January 10, 2009
Walter Bright wrote:
> Jason House wrote:
>> Walter Bright Wrote:
>>
>>> Jason House wrote:
>>>> When considering the standard library changes, I realized that object.d could change. I believe a pure opCmp or toString could
>>>> break user code with impure versions of those functions. Would
>>>> that kind of a change to object.d cause any real problems for D2
>>>> users?
>>> As Andrei pointed out, the trouble with making the Object functions
>>> pure is if you want to do an override that caches its value.
>>
>> One could easily generalize that to mean non-final virtual functions
>> should never be pure. Memoizaton is a pretty basic need. I thought
>> that was in D's future. Is that not true?
> 
> Memoization and purity don't mix. For each function, you'll have to pick which way you want to go. I don't see what that has to do with D's future, though, the language allows either.

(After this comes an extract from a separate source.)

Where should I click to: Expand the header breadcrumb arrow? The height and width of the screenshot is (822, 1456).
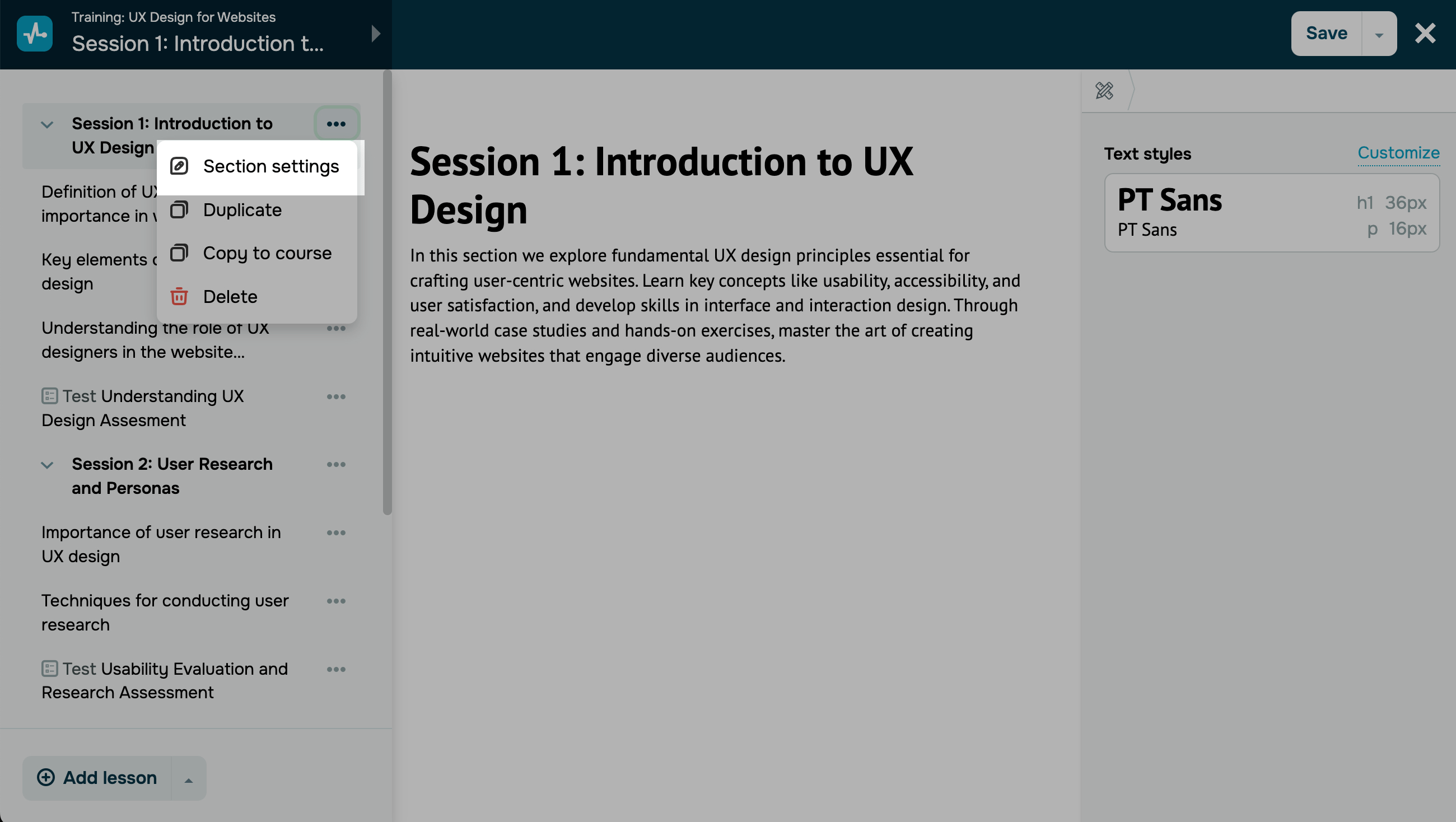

Memoization and purity can and should go together. We need to sit down and discuss that someday.

Andrei
January 10, 2009
Walter Bright Wrote:

> Michel Fortin wrote:
> > Hum, could the compiler be trusted to add the memoization code to pure functions so they can stay pure?
> 
> If the compiler does general memoization on pure functions, all it has
> to do is use the bits of the arguments passed on the stack to the
> function as an index into an associative array of the return values.
> 
> The problem is identifying if this would be faster than recomputing the
> return value.

What about a compiler hint similar to inline or register?
January 10, 2009
== Quote from Walter Bright (newshound1@digitalmars.com)'s article
> Michel Fortin wrote:
> > Hum, could the compiler be trusted to add the memoization code to pure functions so they can stay pure?
> If the compiler does general memoization on pure functions, all it has to do is use the bits of the arguments passed on the stack to the function as an index into an associative array of the return values. The problem is identifying if this would be faster than recomputing the return value.

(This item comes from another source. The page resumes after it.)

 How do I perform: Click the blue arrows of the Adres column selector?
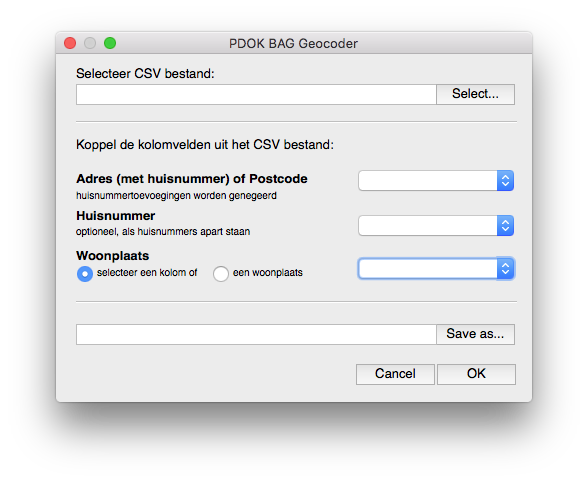(505, 180)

Wouldn't this also cause threading issues?  The obvious solution would be to use TLS, but his requires duplicating the cache across threads.  Also, using AAs internally like this would lead to very deeply hidden memory allocations, and therefore possibly more frequent GC, etc.
January 10, 2009
On Sat, 10 Jan 2009 07:14:07 +0300, dsimcha <dsimcha@yahoo.com> wrote:

> == Quote from Walter Bright (newshound1@digitalmars.com)'s article
>> Michel Fortin wrote:
>> > Hum, could the compiler be trusted to add the memoization code to pure
>> > functions so they can stay pure?
>> If the compiler does general memoization on pure functions, all it has
>> to do is use the bits of the arguments passed on the stack to the
>> function as an index into an associative array of the return values.
>> The problem is identifying if this would be faster than recomputing the
>> return value.
>
> Wouldn't this also cause threading issues?  The obvious solution would be to use
> TLS, but his requires duplicating the cache across threads.  Also, using AAs
> internally like this would lead to very deeply hidden memory allocations, and
> therefore possibly more frequent GC, etc.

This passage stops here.